Bundestagswahl Ziel verfehlt: SPD schafft es nicht ins Kanzleramt

SPD-Kanzlerkandidat Peer Steinbrück (l) und SPD-Parteivorsitzender Sigmar Gabriel am 22.09.2013 in der Parteizentrale in Berlin auf die Ergebnisse der Bundestagswahl. Foto: dpa

Mit Peer Steinbrück als Kanzlerkandidat hatte die SPD auf einen Politikwechsel im Bund gesetzt. Diese Hoffnungen haben sich am Sonntag zerschlagen.

 

Berlin - Nach den historisch schlechten 23 Prozent 2009 hat die SPD auch jetzt ihre Zielmarke von 30 Prozent plus x nicht geschafft. Da auch die Grünen als ihr Wunschpartner schwächelten, zerschlugen sich die Pläne für ein rot-grünes Bündnis unter der Führung von Steinbrück. Für eine große Koalition stehe er nicht zur Verfügung, hatte der Ex-Finanzminister mehrfach betont.

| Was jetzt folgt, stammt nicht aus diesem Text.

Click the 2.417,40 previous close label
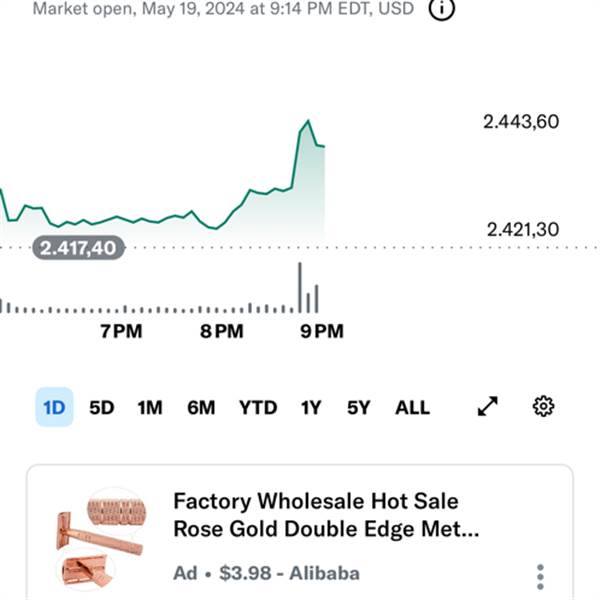Viewport: 600px width, 600px height. [x=79, y=247]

Im 150. Gründungsjahr ihrer Partei ist die Lage für die Genossen im Bund schwierig. Die zu Beginn verkorkste Kandidatur Steinbrücks brachte eher Gegenwind. Zuletzt hatte er jedoch bei der Kanzlerfrage den großen Abstand zur CDU-Kanzlerin Angela Merkel etwas verringert.

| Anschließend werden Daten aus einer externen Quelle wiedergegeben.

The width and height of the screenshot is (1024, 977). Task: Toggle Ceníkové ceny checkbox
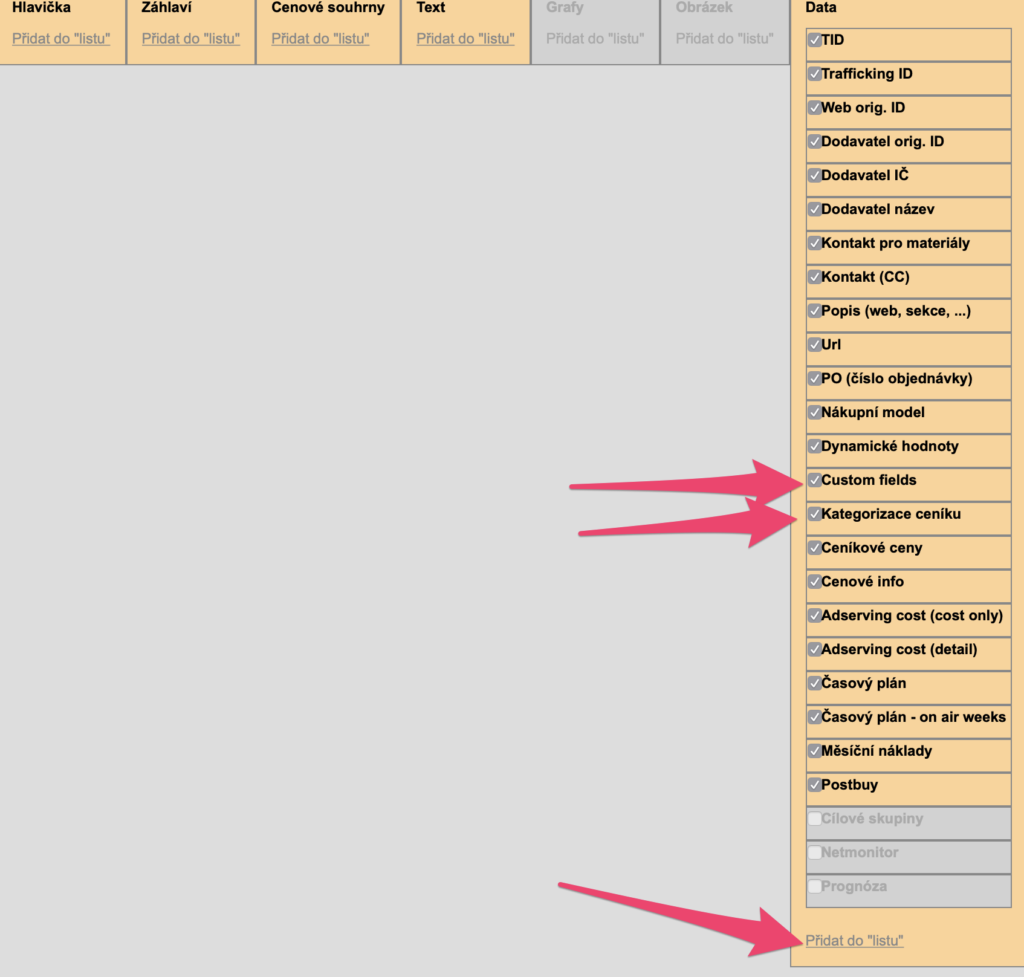(814, 548)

In den Ländern ist die SPD dagegen gut aufgestellt: Seit 2009 verbuchte sie bei zwölf Landtagswahlen Zugewinne, dabei erzielte sie in Hamburg (2011) die Alleinherrschaft. Bis auf Hessen, Bayern und Sachsen ist sie an allen Landesregierungen beteiligt. Die neun SPD-Ministerpräsidenten können durch die rot-rot-grüne Mehrheit im Bundesrat ein gewichtiges Wort mitreden.